Top of Given entries

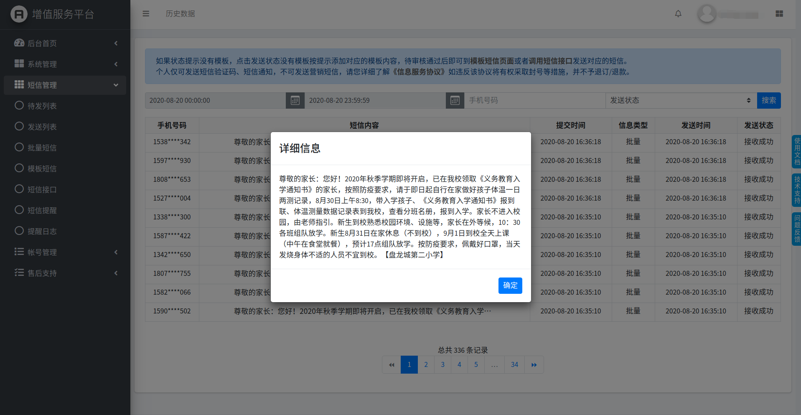This screenshot has width=801, height=415.
Task: Open the notification bell
Action: (678, 14)
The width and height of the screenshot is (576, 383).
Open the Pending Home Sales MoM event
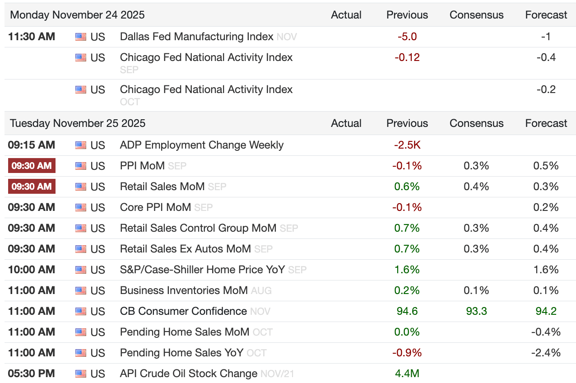coord(185,332)
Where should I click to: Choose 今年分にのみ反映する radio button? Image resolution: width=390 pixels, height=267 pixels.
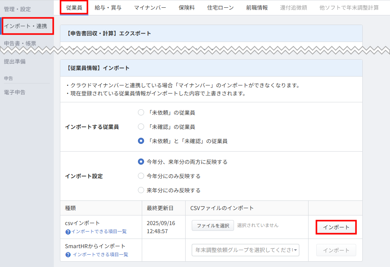[141, 176]
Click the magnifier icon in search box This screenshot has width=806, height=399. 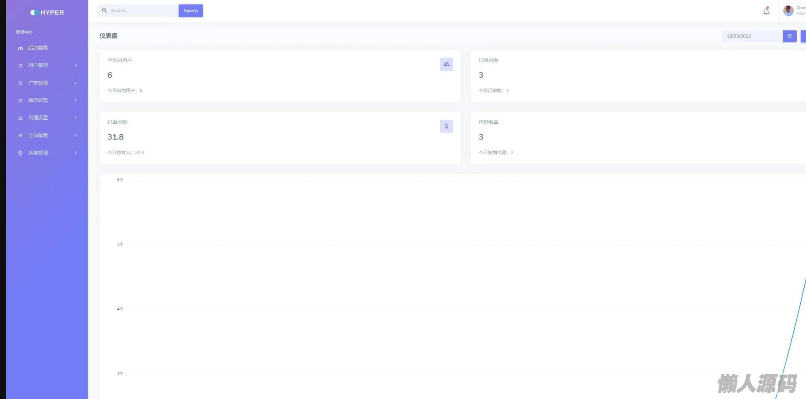(104, 11)
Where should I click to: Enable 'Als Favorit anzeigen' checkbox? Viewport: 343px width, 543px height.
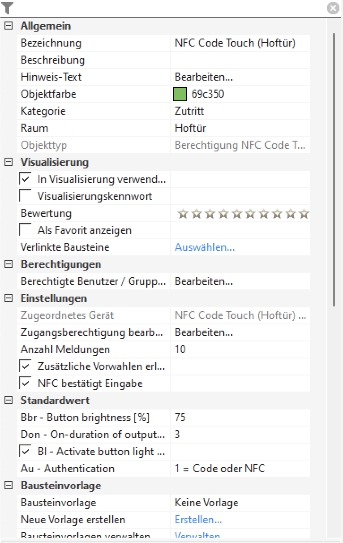[26, 230]
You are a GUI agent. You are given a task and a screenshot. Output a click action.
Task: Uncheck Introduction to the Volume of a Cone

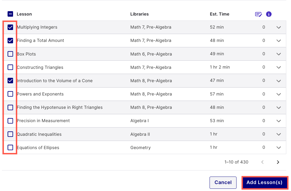tap(10, 81)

Bottom of Given entries

[Work request] In the records above, find the line that contains "Where should I click to: Enable" and repeat exactly that line and all lines after it to the end. Do not include pictures.

[Response for this exercise]
Where should I click to: Enable 'Als Favorit anzeigen' checkbox? Viewport: 343px width, 543px height.
[26, 230]
You are a GUI agent. You are given a task and a screenshot. Output a click action.
Task: Uncheck Introduction to the Volume of a Cone

tap(10, 81)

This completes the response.